The supplement is built around Niagen, a form of nicotinamide riboside that has been researched for its ability to raise NAD+ levels in the body. This is not a made-up ingredient. Niagen is a licensed, patented compound from ChromaDex that has been in clinical research for years. Arbonne chose a known, studied ingredient rather than formulating around something obscure, which matters when your consultants are having conversations with customers who actually do their research.
The skin booster is a serum with clinical testing behind it. In a study of 34 participants using the product twice daily for eight weeks, 100% maintained or showed improvement in the appearance of firmness around the face and eye area, and the researchers measured reductions in the appearance of crow’s feet, forehead lines, and other wrinkles. Those are the company’s numbers from their own clinical study, so take them as such, but it’s still a real study with a real protocol, which is more than most topical products come with.
Why This Matters for Arbonne Consultants
The longevity and healthy aging space is one of the fastest growing categories in wellness right now. People in their 40s, 50s, and beyond are actively looking for products that address energy, cognitive performance, and skin health. They are reading about NAD+ online. They are watching podcasts about it. They are already curious about it before a consultant ever mentions it.
That’s a very different conversation than the one you have when you’re trying to introduce someone to a concept they’ve never heard of. When a customer already has the question and you have the product, the whole dynamic shifts.
The fact that Arbonne packaged this as an internal and external system is also smart from a selling standpoint. It gives consultants a natural way to talk about comprehensive wellness instead of individual products. The supplement handles cellular energy and recovery. The serum handles visible skin results. Both address the same root cause. That’s a coherent story.
Reading the Fine Print
A few things worth noting if you’re building content around this launch.
The supplement carries the standard FDA disclaimer that these statements have not been evaluated by the Food and Drug Administration and the product is not intended to diagnose, treat, cure, or prevent any disease. That language is required and it means consultants need to be careful about how they talk about the health benefits. Talk about what the ingredients are and what the research shows. Don’t make medical claims.
The skin booster clinical study involved 34 participants, which is a small sample. The results are encouraging, but any honest conversation about clinical testing acknowledges the scale. 34 people over 8 weeks is a starting point, not a landmark study.
None of this makes the products less interesting. It just means the people selling them should understand what they actually have and talk about it accurately.

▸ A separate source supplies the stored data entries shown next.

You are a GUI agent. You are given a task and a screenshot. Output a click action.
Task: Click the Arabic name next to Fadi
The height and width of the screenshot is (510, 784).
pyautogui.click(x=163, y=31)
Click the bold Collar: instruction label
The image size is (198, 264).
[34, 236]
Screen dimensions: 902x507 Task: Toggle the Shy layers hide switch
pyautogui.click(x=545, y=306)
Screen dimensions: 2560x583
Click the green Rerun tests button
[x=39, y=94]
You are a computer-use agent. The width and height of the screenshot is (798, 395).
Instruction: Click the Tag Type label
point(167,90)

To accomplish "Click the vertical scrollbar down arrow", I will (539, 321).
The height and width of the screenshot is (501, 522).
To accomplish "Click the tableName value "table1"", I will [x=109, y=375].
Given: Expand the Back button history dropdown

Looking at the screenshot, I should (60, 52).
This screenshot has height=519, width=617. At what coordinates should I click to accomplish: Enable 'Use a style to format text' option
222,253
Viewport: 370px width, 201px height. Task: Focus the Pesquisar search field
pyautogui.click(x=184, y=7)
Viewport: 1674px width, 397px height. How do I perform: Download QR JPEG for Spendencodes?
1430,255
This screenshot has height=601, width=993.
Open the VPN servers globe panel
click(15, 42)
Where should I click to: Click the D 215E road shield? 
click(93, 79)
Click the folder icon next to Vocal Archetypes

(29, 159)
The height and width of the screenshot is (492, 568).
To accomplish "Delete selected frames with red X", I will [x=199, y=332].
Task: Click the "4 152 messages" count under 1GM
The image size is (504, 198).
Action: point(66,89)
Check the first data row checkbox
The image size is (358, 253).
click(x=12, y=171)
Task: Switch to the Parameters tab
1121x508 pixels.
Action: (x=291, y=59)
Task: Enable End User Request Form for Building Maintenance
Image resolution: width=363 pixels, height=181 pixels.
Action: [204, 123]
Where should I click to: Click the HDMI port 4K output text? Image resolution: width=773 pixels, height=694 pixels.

The Bigger Picture for Network Marketers
Arbonne has been around since 1980 and is a certified B Corporation. They have a track record. The fact that they’re entering the NAD+ space now, when the ingredient is getting serious mainstream attention, shows they’re paying attention to where consumer interest is heading.
For anyone building in this channel, product timing matters. Getting behind a product category that is already growing, rather than trying to create demand for something nobody has heard of, is a fundamentally easier business to build. The conversation starts before you show up.
The question for every Arbonne consultant right now is whether they’re going to show up as someone who just sells this product, or as someone who actually understands the science behind it, can explain what NAD+ is, why it declines with age, what Niagen has been shown to do, and why a topical NAD+ serum is a different approach than anything else they’ve tried.
That second person builds a loyal customer. The first person just makes a sale.